Nvidia cyber security issue: LAPSUS$ exposes data of 71,000 employees

The data breach at chip maker Nvidia has exposed emails and hashes belonging to at least 71,000 employees.
Nvidia at trade show
The Have I Been Pwned website suggests that the hack includes a massive 71,000 employee emails and hashes that may have allowed the hackers to crack their passwords.

Nvidia did not confirm or deny that 71,000 employee credentials have been compromised, reports The Verge.

The graphics chip maker has fewer employees than 71,000 as its last annual report listed 18,975 employees across 29 countries.

It is possible that the compromised email data include prior employees and aliases for groups of employees.

The company has confirmed some of its data was stolen as part of a cyber attack that occurred last week.

Nvidia said on February 23, 2022 it became aware of a cyber security incident which impacted IT its resources. “After discovering the incident, we hardened our network, engaged cyber security incident response experts, and notified law enforcement,” Nvidia said in an earlier statement.

Nvidia said the threat actor took employee credentials and some NVIDIA proprietary information from systems and has begun leaking it online.

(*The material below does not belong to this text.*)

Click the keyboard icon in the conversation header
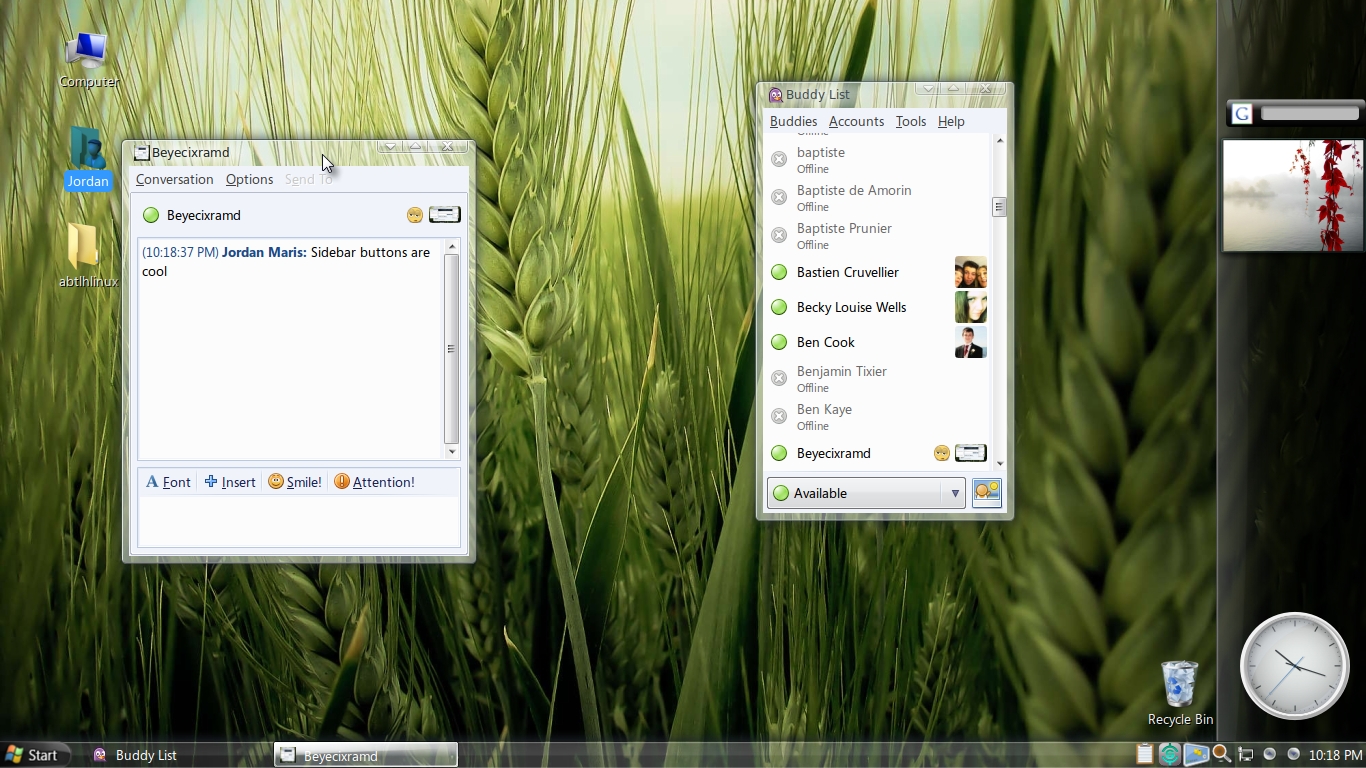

The LAPSUS$ hacking group, which has taken credit for the breach, stated that it wants Nvidia to open source its GPU drivers forever and remove its Ethereum cryptocurrency mining nerf from all Nvidia 30-series GPUs (such as newer models of the RTX 3080) rather than directly asking for cash.

The LAPSUS$ hacking group publicly stated that they’ll sell a bypass for the crypto nerf for $1 million. They briefly posted a message suggesting that leak would be delayed while they discussed terms with a would-be buyer of Nvidia’s source code.